◆ WHAT TO DO: Which of the lines below holds the string "computer"? Copy every line that does.

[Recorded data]
|---|

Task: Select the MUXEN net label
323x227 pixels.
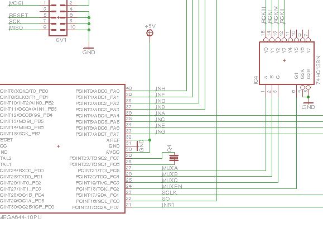Action: tap(172, 187)
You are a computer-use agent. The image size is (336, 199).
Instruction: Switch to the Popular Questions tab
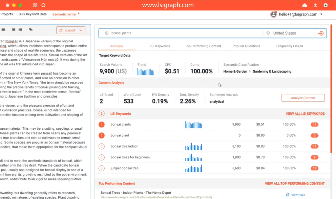tap(246, 46)
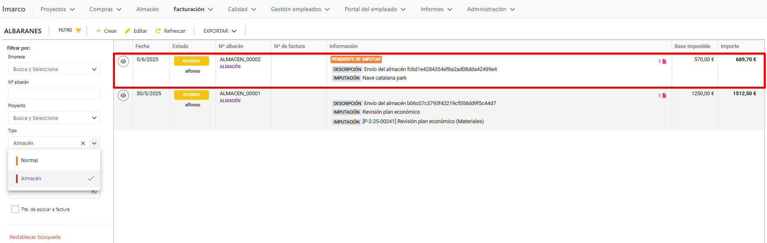Click the Nº albarán input field
Screen dimensions: 767x243
point(54,94)
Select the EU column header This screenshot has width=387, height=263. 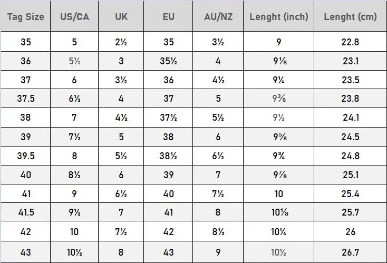coord(169,17)
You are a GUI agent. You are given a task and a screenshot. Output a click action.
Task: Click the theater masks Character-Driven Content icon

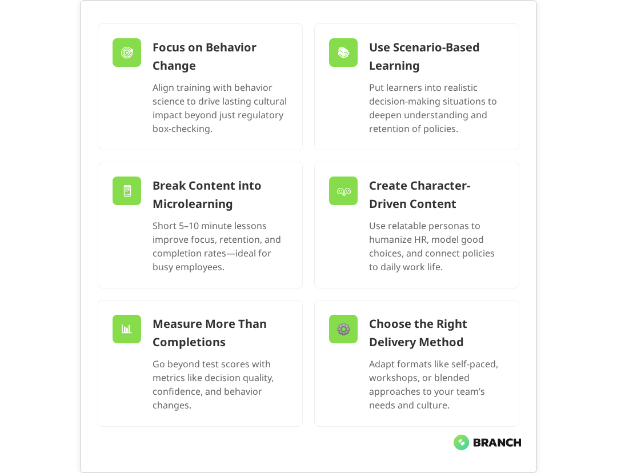343,191
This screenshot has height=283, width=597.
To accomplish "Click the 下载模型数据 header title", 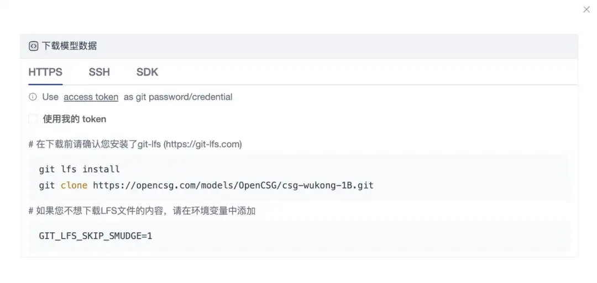I will pos(69,46).
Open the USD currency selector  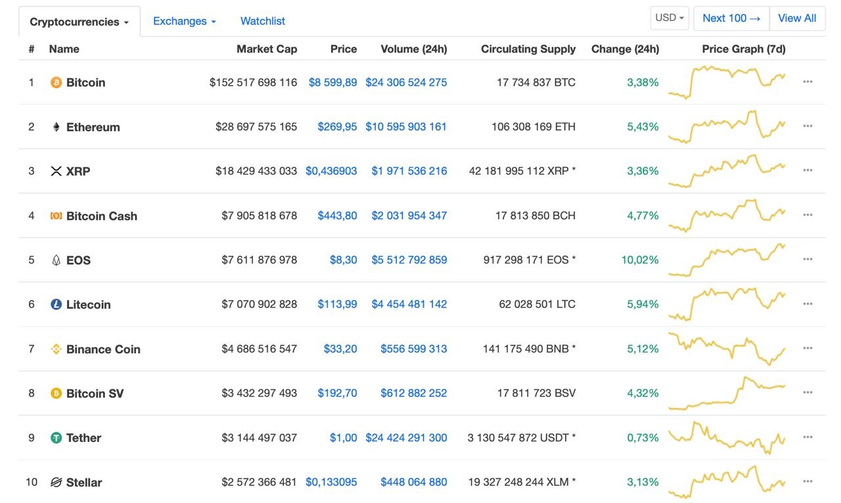tap(670, 18)
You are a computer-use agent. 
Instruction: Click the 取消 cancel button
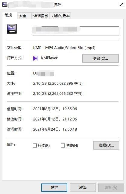(83, 188)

|---|

◆ EXPECTED OUTPUT:
You are a computer-use agent. The image size is (336, 199).
You are a computer-use agent. 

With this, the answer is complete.